== POTONGAN TEKS ==

Status ilegal dan liar itu sesungguhnya
memberikan hak hukum pada Bupati Bolmong untuk mengambil tindakan apapun yang
menjadi kewenangannya. Menghentikan dan menyegel proses konstruksi yang
dilakukan Conch, termasuk merubuhkan semua bangunan yang mereka bangun
(sekalipun memiliki IMB), semestinya sangat masuk akal sesiapapun yang waras
dan mengedepankan kepentingan bangsa dan negara.
Mempersoalkan hal sepele seperti
pembongkaran bangunan yang didirikan Conch, yang ternyata memiliki IBM, jelas
menghina pikiran sehat. Bagaimana bila Bupati Bolmong menyerang balik,
misalnya, dengan menjerat Sulenco dan Conch melakukan pengerusakan lingkungan
karena aktivitas pembangunan masif ilegal di wilayahnya? Perkara melanggar UU
Lingkungan ini, tentu semua pihak yang melek hukum tahu persis berapa besar
ancaman hukumannya.

===
== BAGIAN DATA ==

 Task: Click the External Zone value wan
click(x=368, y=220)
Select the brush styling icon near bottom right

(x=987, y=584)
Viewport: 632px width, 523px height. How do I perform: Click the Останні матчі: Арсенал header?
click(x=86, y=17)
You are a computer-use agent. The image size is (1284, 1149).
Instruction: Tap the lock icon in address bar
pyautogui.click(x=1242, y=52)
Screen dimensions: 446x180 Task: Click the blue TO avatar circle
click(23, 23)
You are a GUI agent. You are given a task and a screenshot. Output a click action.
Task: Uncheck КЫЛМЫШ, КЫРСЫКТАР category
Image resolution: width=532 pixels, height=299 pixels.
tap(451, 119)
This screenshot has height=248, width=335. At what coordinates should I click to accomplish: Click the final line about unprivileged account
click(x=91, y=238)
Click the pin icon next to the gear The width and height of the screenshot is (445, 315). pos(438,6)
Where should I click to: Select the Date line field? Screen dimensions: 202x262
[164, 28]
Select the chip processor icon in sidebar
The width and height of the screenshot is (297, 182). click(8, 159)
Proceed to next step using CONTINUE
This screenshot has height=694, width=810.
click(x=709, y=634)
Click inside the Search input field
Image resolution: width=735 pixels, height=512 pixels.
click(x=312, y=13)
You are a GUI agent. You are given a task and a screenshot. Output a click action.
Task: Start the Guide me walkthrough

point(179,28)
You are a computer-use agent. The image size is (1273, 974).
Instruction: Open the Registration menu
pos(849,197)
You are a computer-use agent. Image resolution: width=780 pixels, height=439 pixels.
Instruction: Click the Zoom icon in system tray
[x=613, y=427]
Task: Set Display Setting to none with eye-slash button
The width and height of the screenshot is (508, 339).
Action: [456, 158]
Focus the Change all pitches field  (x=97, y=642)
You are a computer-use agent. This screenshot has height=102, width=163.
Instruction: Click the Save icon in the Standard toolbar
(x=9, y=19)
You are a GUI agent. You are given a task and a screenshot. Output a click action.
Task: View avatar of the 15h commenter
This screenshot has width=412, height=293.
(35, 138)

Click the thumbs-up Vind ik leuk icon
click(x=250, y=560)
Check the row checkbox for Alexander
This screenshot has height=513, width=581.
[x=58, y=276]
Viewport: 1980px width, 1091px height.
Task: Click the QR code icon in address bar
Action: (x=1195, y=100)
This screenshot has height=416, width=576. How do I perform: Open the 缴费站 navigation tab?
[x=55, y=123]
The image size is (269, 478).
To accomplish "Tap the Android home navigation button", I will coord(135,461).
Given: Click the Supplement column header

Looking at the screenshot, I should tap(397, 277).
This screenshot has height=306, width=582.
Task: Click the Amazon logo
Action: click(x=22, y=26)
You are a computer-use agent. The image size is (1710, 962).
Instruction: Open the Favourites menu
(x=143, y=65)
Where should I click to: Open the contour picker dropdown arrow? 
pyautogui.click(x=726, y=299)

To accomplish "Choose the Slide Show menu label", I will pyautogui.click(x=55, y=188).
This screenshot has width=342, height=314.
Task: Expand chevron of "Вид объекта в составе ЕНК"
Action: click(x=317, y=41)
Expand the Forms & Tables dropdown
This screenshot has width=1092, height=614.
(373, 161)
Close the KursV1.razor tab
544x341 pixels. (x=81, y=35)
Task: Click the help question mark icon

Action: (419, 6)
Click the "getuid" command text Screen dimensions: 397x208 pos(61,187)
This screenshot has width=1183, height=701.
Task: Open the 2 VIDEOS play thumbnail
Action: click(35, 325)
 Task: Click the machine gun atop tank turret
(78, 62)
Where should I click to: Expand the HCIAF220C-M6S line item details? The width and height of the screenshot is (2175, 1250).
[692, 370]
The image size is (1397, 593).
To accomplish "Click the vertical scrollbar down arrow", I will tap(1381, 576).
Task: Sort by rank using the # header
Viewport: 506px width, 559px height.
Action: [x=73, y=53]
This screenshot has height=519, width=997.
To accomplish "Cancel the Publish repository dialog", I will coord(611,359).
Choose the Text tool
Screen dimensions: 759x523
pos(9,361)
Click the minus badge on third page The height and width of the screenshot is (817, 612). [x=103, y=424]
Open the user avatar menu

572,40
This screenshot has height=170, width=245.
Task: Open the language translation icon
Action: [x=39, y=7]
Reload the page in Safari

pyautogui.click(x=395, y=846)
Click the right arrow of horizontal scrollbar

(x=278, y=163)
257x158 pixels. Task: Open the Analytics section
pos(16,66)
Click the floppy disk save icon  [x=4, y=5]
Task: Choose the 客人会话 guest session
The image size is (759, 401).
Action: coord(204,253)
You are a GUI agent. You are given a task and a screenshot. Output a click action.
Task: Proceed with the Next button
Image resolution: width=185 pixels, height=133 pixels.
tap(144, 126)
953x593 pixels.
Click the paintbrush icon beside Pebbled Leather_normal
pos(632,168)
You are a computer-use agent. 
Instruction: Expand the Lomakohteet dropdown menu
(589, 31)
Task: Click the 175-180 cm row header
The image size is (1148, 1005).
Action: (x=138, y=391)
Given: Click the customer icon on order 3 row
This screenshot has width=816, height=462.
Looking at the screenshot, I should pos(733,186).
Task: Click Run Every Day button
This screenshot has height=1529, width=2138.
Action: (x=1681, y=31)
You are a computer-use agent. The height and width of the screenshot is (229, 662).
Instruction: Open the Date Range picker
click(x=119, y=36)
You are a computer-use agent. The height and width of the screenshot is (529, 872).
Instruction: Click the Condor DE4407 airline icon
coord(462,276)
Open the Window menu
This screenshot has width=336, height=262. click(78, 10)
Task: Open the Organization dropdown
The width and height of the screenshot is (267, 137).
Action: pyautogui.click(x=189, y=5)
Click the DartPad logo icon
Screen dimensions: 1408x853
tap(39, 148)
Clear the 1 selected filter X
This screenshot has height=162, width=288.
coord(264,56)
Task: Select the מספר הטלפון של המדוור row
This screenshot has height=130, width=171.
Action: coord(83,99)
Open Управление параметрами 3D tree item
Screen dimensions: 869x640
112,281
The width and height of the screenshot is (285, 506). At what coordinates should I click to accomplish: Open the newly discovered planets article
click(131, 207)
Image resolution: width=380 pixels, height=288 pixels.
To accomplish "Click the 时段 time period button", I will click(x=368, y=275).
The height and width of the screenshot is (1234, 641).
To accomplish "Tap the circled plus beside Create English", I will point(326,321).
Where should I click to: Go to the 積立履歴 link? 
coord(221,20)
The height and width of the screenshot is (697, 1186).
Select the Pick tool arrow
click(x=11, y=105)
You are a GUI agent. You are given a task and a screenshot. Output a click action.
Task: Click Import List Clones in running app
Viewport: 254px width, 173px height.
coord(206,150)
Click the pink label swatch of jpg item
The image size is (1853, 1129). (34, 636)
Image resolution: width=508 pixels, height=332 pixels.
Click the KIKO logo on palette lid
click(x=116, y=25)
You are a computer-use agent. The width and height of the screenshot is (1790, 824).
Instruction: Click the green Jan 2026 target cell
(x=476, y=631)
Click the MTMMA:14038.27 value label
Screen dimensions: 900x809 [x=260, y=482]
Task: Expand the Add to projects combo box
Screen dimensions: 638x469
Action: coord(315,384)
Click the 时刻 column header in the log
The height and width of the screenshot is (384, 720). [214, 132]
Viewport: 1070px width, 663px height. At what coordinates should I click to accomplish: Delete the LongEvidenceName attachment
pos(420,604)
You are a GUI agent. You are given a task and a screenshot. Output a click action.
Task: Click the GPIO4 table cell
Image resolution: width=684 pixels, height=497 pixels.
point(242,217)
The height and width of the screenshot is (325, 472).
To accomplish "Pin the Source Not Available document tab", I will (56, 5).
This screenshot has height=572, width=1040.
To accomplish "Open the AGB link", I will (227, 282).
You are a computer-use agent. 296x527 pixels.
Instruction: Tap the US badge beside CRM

===

TUGAS PENGERJAAN:
1. Ulangi tanpa perubahan baris-baris entri mulai dari baris yang memuat "Viewport: 1070px width, 663px" sampai baris terakhir entri, termasuk kedua baris batas tersebut.
2. Lanjutkan tulisan tentang kewenangan Bupati Bolmong terhadap pembangunan Conch, dimulai setelah kalimat terakhir yang ditampilkan.

JAWABAN TUGAS:
1.
Viewport: 1070px width, 663px height. At what coordinates should I click to accomplish: Delete the LongEvidenceName attachment
pos(420,604)
You are a GUI agent. You are given a task and a screenshot. Output a click action.
Task: Click the GPIO4 table cell
Image resolution: width=684 pixels, height=497 pixels.
point(242,217)
The height and width of the screenshot is (325, 472).
To accomplish "Pin the Source Not Available document tab", I will (56, 5).
This screenshot has height=572, width=1040.
To accomplish "Open the AGB link", I will (227, 282).
You are a computer-use agent. 296x527 pixels.
Instruction: Tap the US badge beside CRM

2.
Suka atau tidak, jika semua pihak yang
terseret urusan senewen pabrik semen di Lolak ini ingin menyelesaikan
silang-selisih dan sengkarut yang sudah berbelit ini, langkah paling rasional
yang harus diambil adalah: Conch mesti menghentikan seluruh aktivitasnya. Agar
investasi yang sudah ditanamkan tak hanyut atau busuk dimakan panas dan hujan,
Sulenco sebagai pihak yang mengklaim memiliki hak eksploitasi mineral non logam
di Desa Solok, bersegeralah memproses perizinan yang wajib mereka kantongi.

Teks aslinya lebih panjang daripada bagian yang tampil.